- Exercise description:
In the data that follows, find the line with "Given: Select the"; transcribe it, every later line up to the one with "The width and", and that line as well, exactly and with no others.
Provided information Start Marker
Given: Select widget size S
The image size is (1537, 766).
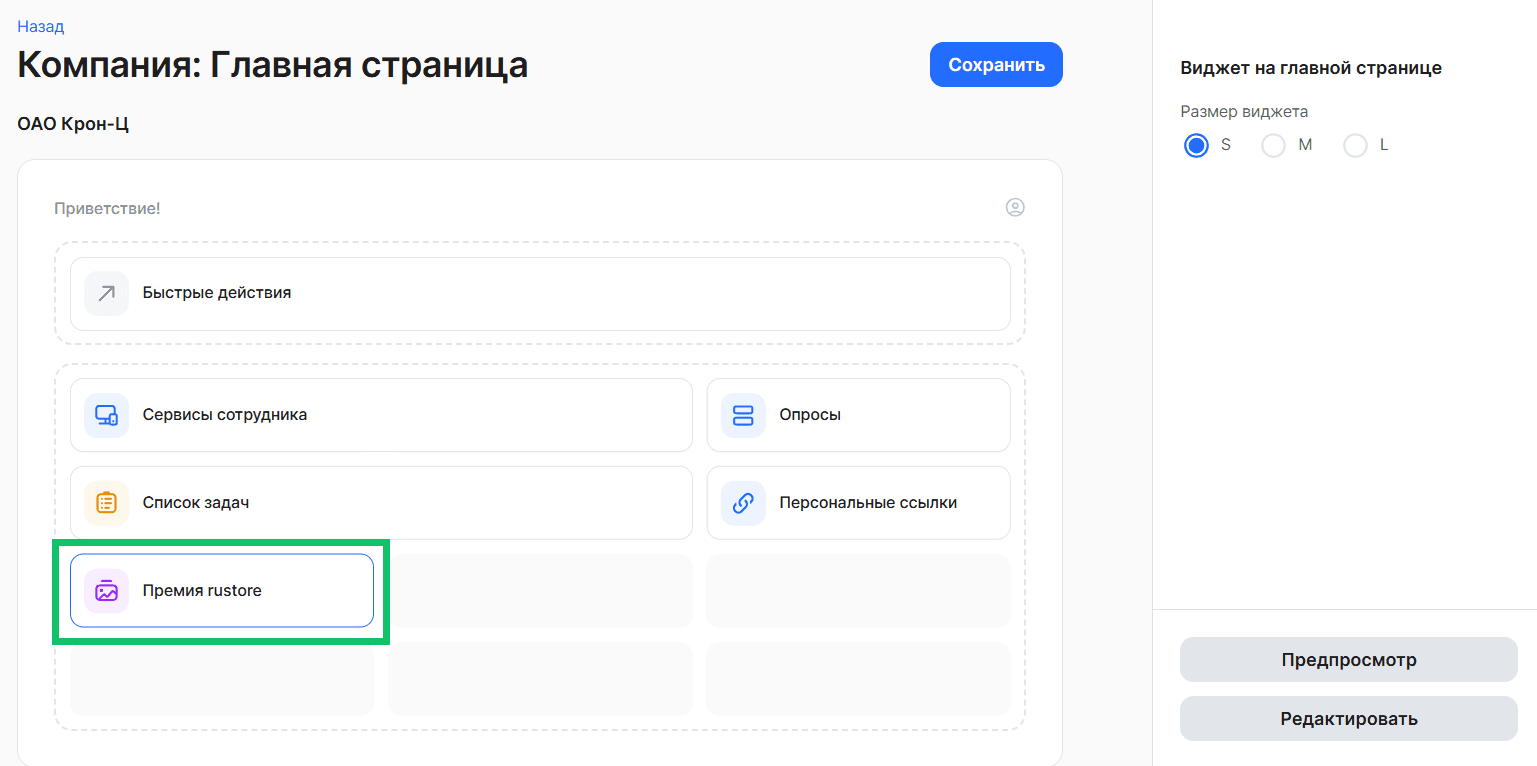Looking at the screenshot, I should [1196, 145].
Provided information End Marker
Provided information Start Marker
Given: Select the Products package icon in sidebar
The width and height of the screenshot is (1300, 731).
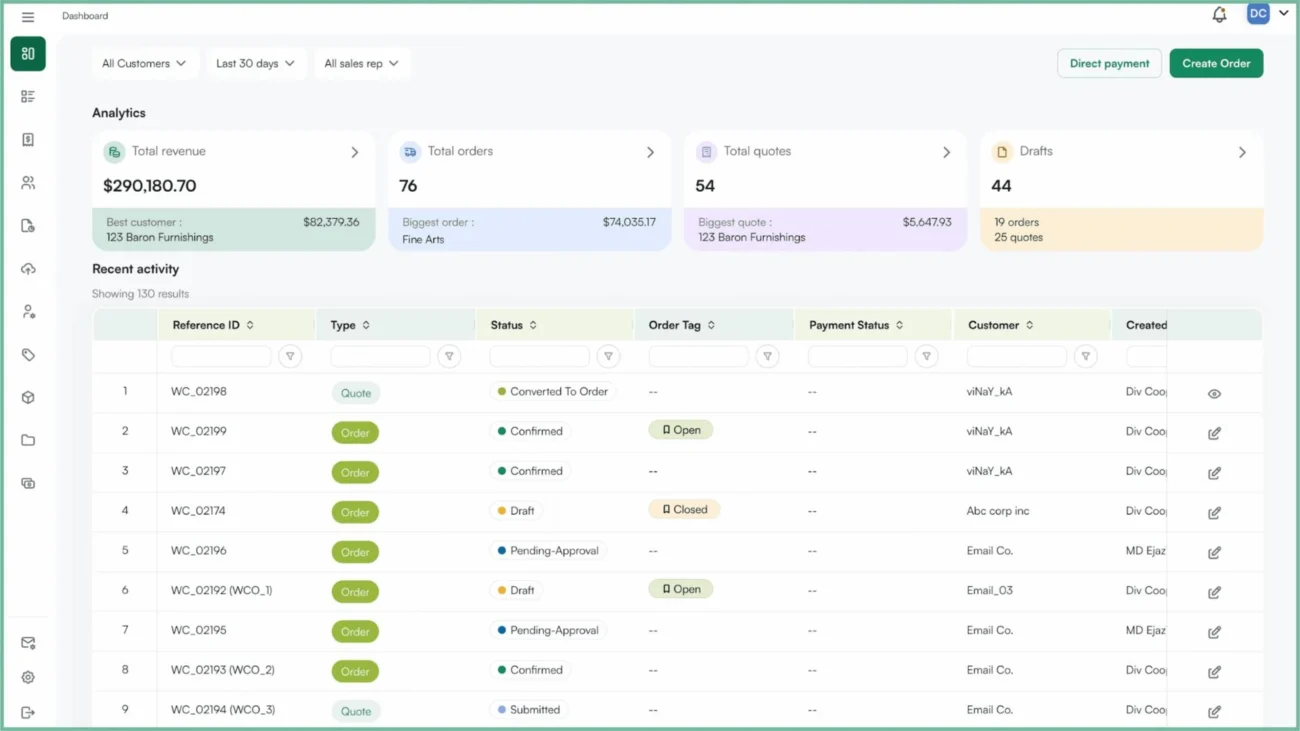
Provided information End Marker
- Solved problem:
Given: Select the Products package icon in sidebar
The width and height of the screenshot is (1300, 731).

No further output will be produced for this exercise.